The cost of congestion in Ghanaian health facilities

Some have said a clean mind resides in a clean body. Though this may be true, a few things I have observed around outpatient health facilities in Ghana make me wonder what sort of minds we leave health facilities with. A few days ago, a friend of mine wrote on social media how she felt when confronted with significant body odour whilst seeking healthcare. My initial reaction was to burst into fits of laughter. I did laugh because I have long been aware of the debilitating effects of body odour on human thinking. To put it mildly even the hardened amongst us could have their thinking sequence significantly altered when confronted with pungent human fragrances. Having managed to get myself back to concentrate on my research I realised that her experience related to what I was thinking of writing about.

The fact is our outpatients’ departments are on most occasions heaving with humans. I have always believed that for some working in healthcare this is the biggest indicator that business is thriving. However, from a business standpoint, I have argued that this is a misrepresentation. I say so because an ordered waiting area would yield more patients, improve efficiency and ensure a better working environment. Sadly, irrespective of the opening of new health facilities and the training of new health human resource the situation seems to be entrenched in our health seeking culture.

This brings me to the subject of hygiene and sanitation in our hospitals. Truth is, as a society we never take sanitation seriously. However, unsanitary conditions at health facilities carry serious repercussions.  Firstly, many who come to these facilities are quite unwell and could carry a disease condition that could be transmitted to others through a number of ways. Many respiratory tract infections can be transferred through the air. Airborne infection transmission happens when bacteria, fungi or viruses travel on dust particles or on small respiratory droplets as aerosols when people sneeze, cough, laugh or exhale. Thus, having a large number of people in close proximity of each other with some having serious chest infection results in a high probability that those around the infected will become infected too. Diseases that are transmitted by this route include anthrax, chickenpox, Influenza, measles and tuberculosis.

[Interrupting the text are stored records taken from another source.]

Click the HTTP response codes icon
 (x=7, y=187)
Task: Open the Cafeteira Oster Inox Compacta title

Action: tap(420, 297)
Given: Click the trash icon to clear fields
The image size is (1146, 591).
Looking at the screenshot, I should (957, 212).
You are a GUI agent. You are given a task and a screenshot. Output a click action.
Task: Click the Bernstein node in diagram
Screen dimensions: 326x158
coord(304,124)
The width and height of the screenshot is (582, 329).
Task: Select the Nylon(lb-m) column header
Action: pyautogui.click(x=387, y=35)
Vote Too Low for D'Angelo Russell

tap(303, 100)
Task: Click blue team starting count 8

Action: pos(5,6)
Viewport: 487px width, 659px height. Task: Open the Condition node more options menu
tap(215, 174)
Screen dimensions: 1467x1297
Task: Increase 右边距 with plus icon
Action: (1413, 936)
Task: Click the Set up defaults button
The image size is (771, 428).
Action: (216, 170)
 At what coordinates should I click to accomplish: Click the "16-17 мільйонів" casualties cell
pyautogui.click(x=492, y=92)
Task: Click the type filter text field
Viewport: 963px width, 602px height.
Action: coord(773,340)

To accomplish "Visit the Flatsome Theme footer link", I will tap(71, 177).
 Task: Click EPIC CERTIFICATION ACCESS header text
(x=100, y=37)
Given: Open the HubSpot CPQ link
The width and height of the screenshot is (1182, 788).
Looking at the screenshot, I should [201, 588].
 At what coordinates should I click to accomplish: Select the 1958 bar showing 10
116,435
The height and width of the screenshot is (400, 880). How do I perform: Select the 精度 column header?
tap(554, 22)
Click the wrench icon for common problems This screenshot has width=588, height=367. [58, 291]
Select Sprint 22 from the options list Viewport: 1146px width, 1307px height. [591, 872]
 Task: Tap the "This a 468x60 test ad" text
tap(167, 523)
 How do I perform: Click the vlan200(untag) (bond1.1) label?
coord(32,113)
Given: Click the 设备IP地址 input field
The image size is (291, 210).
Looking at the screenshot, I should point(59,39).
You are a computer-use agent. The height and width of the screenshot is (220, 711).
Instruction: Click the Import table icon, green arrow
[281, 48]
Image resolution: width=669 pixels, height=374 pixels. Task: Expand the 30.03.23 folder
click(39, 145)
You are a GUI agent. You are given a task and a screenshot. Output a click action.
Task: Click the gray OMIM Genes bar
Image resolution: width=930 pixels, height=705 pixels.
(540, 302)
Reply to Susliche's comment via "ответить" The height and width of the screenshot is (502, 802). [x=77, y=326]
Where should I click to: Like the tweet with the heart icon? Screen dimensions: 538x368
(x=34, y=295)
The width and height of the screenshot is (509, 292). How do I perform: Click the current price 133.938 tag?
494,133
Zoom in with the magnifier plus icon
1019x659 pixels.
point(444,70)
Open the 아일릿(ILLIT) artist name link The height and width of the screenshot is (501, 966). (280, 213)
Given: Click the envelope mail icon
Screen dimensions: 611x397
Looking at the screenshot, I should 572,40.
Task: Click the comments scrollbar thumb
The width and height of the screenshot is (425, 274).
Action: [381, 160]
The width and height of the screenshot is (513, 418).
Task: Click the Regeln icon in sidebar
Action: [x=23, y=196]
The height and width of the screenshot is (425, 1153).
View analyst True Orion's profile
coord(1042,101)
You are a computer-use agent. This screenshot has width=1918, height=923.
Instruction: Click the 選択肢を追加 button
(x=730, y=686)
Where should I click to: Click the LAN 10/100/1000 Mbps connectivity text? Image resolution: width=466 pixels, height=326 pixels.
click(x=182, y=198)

As if this is not enough, many of these facilities have poor places of convenience, another area where infections can be picked rapidly. To make matters worse most are consistent without running water making simple tasks like flushing the loo, washing hands and cleaning of these public spaces by janitors virtually impossible. Accessories like soap, liquid sanitizers and disposable hand drying facilities are just wishful thinking. Consequentially such areas have also become avenues where patients share their gems unwittingly; living by the phrase, “sharing is caring.”

In some of these facilities, patients come into close proximity with each other transmitting all sort of infections by direct body contact. In other cases, contact with materials such as files, tables and benches become the medium through which infection is transmitted. Research has shown that furniture in health facilities are able to house and culture microorganisms for a considerable period of time without proper cleaning procedures. Thus, patients deposit blood, excreta or any other bodily fluid on these without proper cleaning and disinfection leave in their wake a health risk for others. Is this not a regular occurrence? Have we ever paused to think about the consequence? If this is not living in oblivion, I wonder what this is.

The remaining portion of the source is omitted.